» **What is required**:
Beginning with the line below that contains "Viewport: 1024px width, 440px height." and ending with the line that contains "You are a computer-use agent. 1024x768", copy every line exactly. Copy nothing else.

Saved entries

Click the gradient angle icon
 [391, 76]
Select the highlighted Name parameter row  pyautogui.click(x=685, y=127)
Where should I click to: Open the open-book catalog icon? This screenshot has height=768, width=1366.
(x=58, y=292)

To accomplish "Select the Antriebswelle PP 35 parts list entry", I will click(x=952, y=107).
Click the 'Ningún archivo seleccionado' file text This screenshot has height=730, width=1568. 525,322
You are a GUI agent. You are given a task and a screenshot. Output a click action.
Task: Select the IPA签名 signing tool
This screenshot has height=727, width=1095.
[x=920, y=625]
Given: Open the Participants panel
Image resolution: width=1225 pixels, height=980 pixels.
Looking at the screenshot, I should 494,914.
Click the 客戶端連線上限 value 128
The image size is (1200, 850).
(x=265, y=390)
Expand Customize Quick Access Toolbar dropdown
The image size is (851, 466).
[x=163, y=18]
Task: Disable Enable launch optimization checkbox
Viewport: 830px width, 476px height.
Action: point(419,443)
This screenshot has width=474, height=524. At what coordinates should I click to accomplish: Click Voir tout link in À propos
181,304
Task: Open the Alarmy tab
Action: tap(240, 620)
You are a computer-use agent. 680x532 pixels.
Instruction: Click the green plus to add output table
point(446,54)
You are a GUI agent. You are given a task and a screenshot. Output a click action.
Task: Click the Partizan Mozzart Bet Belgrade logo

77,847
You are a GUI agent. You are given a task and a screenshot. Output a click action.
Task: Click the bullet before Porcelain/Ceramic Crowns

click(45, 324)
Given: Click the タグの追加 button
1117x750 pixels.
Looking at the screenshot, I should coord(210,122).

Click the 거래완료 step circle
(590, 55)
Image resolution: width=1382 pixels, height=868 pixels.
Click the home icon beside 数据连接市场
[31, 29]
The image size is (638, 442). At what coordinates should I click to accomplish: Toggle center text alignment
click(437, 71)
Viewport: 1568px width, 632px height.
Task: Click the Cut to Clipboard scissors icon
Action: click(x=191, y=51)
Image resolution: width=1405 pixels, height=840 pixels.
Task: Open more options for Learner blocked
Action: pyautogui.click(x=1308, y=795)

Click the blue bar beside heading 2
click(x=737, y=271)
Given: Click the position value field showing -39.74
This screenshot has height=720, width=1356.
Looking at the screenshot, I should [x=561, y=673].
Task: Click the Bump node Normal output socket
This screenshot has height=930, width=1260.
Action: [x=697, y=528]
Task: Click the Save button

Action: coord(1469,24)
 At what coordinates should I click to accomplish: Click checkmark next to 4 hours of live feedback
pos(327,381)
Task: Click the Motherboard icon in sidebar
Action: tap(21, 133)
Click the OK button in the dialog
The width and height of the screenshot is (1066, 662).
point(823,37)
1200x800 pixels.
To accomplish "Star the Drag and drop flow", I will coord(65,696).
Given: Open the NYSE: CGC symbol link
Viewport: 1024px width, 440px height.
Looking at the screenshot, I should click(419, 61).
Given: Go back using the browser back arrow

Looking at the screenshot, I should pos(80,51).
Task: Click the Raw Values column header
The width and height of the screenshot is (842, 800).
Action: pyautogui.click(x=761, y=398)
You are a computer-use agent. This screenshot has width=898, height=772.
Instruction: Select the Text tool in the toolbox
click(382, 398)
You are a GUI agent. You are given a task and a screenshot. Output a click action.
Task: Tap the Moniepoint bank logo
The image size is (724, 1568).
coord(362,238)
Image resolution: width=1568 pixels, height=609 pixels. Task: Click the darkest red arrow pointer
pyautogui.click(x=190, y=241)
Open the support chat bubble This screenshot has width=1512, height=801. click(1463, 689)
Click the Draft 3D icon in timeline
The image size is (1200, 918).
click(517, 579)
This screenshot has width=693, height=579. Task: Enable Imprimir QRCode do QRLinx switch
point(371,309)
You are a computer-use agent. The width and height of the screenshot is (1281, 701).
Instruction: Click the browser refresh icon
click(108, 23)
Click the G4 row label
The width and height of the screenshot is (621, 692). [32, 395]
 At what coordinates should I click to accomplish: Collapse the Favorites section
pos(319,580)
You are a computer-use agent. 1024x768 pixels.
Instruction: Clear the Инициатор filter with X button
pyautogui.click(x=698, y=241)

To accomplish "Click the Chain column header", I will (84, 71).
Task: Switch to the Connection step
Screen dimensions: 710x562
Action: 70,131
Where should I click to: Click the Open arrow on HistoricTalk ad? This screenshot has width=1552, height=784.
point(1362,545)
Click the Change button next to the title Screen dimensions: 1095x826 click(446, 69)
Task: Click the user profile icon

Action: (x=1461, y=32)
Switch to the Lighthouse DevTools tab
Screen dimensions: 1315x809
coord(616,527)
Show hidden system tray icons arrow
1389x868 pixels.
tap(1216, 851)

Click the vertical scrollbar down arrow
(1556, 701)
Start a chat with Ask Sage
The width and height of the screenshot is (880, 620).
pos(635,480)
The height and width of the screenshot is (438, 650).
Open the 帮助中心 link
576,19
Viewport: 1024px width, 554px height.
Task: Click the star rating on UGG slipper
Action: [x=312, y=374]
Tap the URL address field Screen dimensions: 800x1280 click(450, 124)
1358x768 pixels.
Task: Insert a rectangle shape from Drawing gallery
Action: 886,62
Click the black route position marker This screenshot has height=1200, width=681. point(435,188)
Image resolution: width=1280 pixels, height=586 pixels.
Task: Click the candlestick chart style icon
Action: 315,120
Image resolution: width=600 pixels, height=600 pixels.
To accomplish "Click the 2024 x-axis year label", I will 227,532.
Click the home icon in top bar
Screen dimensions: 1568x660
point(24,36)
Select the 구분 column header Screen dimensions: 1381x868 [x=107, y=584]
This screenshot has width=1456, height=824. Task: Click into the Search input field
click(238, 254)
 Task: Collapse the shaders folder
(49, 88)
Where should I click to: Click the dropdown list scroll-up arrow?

» **Finished task**:
Viewport: 1024px width, 440px height.
Looking at the screenshot, I should click(419, 61).
Given: Go back using the browser back arrow

Looking at the screenshot, I should pos(80,51).
Task: Click the Raw Values column header
The width and height of the screenshot is (842, 800).
Action: pyautogui.click(x=761, y=398)
You are a computer-use agent. This screenshot has width=898, height=772.
Instruction: Select the Text tool in the toolbox
click(382, 398)
You are a GUI agent. You are given a task and a screenshot. Output a click action.
Task: Tap the Moniepoint bank logo
The image size is (724, 1568).
coord(362,238)
Image resolution: width=1568 pixels, height=609 pixels. Task: Click the darkest red arrow pointer
pyautogui.click(x=190, y=241)
Open the support chat bubble This screenshot has width=1512, height=801. click(1463, 689)
Click the Draft 3D icon in timeline
The image size is (1200, 918).
click(517, 579)
This screenshot has width=693, height=579. Task: Enable Imprimir QRCode do QRLinx switch
point(371,309)
You are a computer-use agent. The width and height of the screenshot is (1281, 701).
Instruction: Click the browser refresh icon
click(108, 23)
Click the G4 row label
The width and height of the screenshot is (621, 692). [32, 395]
 At what coordinates should I click to accomplish: Collapse the Favorites section
pos(319,580)
You are a computer-use agent. 1024x768 pixels.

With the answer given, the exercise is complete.